母親の入浴の手伝いは、だんだん上手くなってきた。
もともと湯槽に浸かりたいという人ではなかったことはラッキーだった。

湯槽の手伝いは、私のような素人では難しい。
介護者のかたに教えていただいた腰ベルトをしても、今でさえ、難儀するくらいだからとても無理。
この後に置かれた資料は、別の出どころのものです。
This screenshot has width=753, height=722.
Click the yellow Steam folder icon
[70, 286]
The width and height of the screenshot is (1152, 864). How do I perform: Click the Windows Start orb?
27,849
自分より体重の重い人をお湯から立たせるなど、いくらプロとはいえ、どれだけの負担になるのだろうと、父親のホームでお風呂担当をしてくれるスタッフには、もう感謝と尊敬でいっぱいになる。

で、うちの母親はシャワーのみ。
カラダ全体を泡ソープで手早く洗う。
でも、あまり手早いと、それはそれでバスタイムの喜びがなくなるなあと気づき、自分でも気持ちの良いと思えるくらいの時間をかけて、あちこちにシャワーをかける。
いろんな話をしながら、こうして入浴時間が過ぎる。

その前までちょっと気まずいことがあっても、裸会話で、オリのようなモノはどんどん流される。
裸の母親を触って洗っているうち、どちらの心も裸になっている。

この人のカラダから生まれたのだと、当たり前のことに胸を打たれたりする。
そうか、こういうことかと、この世界に生んだ人の世話をしながら、この世の大きな疑問がほどけたような気になる。

老いていけばいくほど、そのカラダを愛おしく思う。
ホームの父親を抱きしめるのも、母親の世話をするのも、そしてこれからもっと増えていくだろう、その老いたカラダとの対話も、全部、私がこの世ですべきこと、したいことなんだろうと思える。

で、全部終えた時、私のカラダを誰が受け取ってくれるかはわからない。
でも、いい。
それが看護士さんでも介護士さんでも、あるいは誰もいなくても、いい。

その覚悟をするための「今」なのだと思っているが、どうも強がりに聞こえてしまうんだなあ。